Here We Go Again

As I wrote, years ago, one of the motivations for my second book, Invent Reinvent Thrive, published by McGraw-Hill, was to memorialize my thoughts and advice to people and companies who suffered from the 2008 Great Recession. This time, the financial setback resulting from the Coronavirus is different, but some of the lessons are the same. So I am repeating and sharing them.

Change is scary. When change is big, especially when change seems total (i.e., a 180 degree upset such as going from employment to unemployment), people assume that coming back will require similarly total change. In 2008, many appeared to be like deer in headlights. They understood the need to reinvent themselves but couldn’t fathom learning all new skills. Even agencies trying to help the sudden mass of unemployed were focused on total redo’s. Such thinking leads to fatalism. It needn’t be your fate, or as they say in a recent Lexus ad: “It is possible to outsmart fate.”

The fact is that total redo’s are rarely necessary. Certain fundamental skills remain and need to be retrained or refined. A few new skills may need to be learned, but that’s a great deal easier than a total change. You can reinvent yourself by such incremental modifications, and that takes less effort, less time and bears higher likelihood of success.
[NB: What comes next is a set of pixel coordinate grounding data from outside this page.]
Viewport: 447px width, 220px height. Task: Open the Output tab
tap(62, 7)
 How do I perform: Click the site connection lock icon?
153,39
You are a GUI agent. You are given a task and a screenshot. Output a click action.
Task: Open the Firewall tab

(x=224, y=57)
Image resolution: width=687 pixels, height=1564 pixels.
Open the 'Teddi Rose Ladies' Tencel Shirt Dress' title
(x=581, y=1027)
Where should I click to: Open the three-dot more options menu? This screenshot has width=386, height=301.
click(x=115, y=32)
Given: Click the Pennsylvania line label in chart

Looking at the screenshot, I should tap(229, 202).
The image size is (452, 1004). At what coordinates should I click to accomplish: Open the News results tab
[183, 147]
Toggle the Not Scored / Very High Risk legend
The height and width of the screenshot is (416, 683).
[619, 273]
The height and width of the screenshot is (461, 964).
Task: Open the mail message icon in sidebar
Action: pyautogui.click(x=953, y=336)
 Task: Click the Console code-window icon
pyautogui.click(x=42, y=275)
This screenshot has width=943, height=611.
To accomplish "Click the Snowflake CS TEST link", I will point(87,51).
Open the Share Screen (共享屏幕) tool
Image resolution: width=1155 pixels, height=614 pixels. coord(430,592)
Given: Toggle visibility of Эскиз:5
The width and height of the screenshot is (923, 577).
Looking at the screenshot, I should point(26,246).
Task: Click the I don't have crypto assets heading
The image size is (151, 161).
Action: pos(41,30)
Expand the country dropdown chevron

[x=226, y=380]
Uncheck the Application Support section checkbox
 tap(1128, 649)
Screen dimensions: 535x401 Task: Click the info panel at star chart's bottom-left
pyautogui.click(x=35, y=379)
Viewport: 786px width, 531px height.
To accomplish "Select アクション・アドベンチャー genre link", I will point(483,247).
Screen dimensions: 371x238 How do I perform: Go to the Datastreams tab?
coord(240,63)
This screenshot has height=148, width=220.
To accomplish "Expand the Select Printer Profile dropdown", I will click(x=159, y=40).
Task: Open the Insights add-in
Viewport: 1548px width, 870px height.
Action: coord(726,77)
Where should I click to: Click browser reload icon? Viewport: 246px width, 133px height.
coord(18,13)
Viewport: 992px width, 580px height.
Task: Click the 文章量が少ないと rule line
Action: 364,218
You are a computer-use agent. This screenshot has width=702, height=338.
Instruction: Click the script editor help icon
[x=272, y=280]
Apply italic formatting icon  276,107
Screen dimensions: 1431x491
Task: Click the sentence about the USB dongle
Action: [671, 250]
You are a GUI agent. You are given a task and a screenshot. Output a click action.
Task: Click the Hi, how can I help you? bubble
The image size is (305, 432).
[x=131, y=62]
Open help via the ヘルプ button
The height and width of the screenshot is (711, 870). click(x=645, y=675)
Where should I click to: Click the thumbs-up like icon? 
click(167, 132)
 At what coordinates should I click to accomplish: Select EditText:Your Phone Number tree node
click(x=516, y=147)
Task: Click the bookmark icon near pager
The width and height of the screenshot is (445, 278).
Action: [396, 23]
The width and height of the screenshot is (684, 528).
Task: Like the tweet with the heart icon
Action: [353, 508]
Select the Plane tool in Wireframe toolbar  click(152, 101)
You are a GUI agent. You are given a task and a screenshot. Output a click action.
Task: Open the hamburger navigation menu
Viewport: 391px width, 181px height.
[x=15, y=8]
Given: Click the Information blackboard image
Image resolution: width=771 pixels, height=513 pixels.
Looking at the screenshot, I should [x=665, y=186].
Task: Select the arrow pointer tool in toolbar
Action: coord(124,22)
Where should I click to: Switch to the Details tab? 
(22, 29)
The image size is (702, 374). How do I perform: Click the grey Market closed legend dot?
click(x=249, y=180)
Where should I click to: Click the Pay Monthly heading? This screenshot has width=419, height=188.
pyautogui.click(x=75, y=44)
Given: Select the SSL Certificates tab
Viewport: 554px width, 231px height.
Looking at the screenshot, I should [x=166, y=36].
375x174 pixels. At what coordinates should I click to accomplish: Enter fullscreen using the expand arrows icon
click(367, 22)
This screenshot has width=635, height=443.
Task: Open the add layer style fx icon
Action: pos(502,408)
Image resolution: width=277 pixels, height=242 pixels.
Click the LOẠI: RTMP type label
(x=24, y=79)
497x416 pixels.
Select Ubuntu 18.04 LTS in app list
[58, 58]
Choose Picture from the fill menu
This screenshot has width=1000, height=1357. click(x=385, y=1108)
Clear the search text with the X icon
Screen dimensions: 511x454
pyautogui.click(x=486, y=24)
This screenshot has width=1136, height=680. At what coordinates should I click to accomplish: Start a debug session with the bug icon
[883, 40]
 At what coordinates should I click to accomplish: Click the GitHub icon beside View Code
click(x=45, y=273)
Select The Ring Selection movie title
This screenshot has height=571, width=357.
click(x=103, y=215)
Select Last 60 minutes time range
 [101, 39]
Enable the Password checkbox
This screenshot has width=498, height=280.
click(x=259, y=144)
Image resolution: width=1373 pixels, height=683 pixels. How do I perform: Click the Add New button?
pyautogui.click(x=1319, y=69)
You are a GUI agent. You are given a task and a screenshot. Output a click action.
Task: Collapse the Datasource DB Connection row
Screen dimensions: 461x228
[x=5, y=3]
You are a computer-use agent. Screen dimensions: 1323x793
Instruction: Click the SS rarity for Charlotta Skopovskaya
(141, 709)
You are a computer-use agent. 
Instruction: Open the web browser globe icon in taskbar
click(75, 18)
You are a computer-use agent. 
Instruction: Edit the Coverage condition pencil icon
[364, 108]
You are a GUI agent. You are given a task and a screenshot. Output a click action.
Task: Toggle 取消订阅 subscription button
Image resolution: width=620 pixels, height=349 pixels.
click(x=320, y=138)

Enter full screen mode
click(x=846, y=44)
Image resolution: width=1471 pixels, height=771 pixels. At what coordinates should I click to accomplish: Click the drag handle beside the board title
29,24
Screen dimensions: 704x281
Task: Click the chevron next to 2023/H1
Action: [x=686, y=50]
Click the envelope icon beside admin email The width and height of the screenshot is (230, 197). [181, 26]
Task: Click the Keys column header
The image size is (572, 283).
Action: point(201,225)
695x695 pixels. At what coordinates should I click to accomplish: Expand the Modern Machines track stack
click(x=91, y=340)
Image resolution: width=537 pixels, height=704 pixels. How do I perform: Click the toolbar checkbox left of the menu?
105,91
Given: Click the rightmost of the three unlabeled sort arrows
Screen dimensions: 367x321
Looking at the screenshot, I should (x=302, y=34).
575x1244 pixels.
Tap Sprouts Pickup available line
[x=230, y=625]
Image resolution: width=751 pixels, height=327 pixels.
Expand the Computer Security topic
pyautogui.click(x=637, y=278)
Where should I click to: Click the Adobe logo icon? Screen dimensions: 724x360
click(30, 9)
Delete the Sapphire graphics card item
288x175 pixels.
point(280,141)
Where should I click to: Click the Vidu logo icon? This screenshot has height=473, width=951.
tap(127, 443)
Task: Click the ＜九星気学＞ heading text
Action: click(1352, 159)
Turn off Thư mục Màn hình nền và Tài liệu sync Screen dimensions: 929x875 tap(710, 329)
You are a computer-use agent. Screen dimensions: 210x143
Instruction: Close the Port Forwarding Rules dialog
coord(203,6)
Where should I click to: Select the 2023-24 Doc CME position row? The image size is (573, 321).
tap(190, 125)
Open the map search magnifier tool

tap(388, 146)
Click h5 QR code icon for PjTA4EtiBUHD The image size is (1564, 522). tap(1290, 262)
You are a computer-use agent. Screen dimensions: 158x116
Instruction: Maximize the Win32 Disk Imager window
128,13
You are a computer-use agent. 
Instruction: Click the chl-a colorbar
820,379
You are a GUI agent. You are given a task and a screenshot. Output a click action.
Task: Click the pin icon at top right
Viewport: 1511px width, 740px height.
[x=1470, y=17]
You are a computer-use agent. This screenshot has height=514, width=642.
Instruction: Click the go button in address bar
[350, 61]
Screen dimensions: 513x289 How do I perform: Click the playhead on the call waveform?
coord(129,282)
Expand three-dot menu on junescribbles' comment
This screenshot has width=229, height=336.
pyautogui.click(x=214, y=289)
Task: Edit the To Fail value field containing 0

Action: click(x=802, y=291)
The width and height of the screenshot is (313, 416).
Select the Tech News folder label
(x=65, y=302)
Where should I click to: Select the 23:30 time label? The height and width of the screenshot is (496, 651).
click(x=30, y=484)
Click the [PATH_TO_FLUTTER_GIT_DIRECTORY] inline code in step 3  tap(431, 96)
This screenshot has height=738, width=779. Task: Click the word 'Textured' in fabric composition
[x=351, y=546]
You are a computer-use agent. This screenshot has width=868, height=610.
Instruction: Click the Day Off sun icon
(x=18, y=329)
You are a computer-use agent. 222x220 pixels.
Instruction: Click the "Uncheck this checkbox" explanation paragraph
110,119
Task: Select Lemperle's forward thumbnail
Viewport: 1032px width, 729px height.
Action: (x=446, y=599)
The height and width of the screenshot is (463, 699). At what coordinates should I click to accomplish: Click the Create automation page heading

The keys are (i) knowing your skills, (ii) identifying a new occupation, and (iii) understanding its component skills, so you can determine which of your skills need some rehab and which new skills you must acquire. Knowing what’s needed is a critical step to achieving the goal. It’s always easier getting to your destination if you first identify your destination.

Putting it another way, your job is your quiver and the arrows in the quiver are your skills. To change your job capacity, you need only change or refine some of the arrows in your quiver.

Perhaps a personal story will help. As a practicing lawyer, I changed my specialties and focus over half a dozen times. It wasn’t simple but it wasn’t like going back to law school each time. And since leaving the full-time practice decades ago, I reinvented myself several more times, again keeping most skills intact, modifying a few and adding a few new ones. For example, I represented many family businesses over the years as their lawyer. The skills needed some modification, and I needed new perspectives and understanding. Clearly, some new skills were required to become a family business consultant, focusing on succession, good governance, family employment, smart family shareholding, etc. (Some of my clients feel I must have gone back for a degree in psychology, but it just looks that way. All I did was reapply my listening skills.)

So, stop thinking that you have to totally reinvent yourself, which would indeed be a major task. Instead, figure out what vocation requires the least new skills and determine how you must readapt your old skills and learn the new ones. Then you’ll be moving in the right direction. Oh yes, make sure it’s a job you’ll enjoy.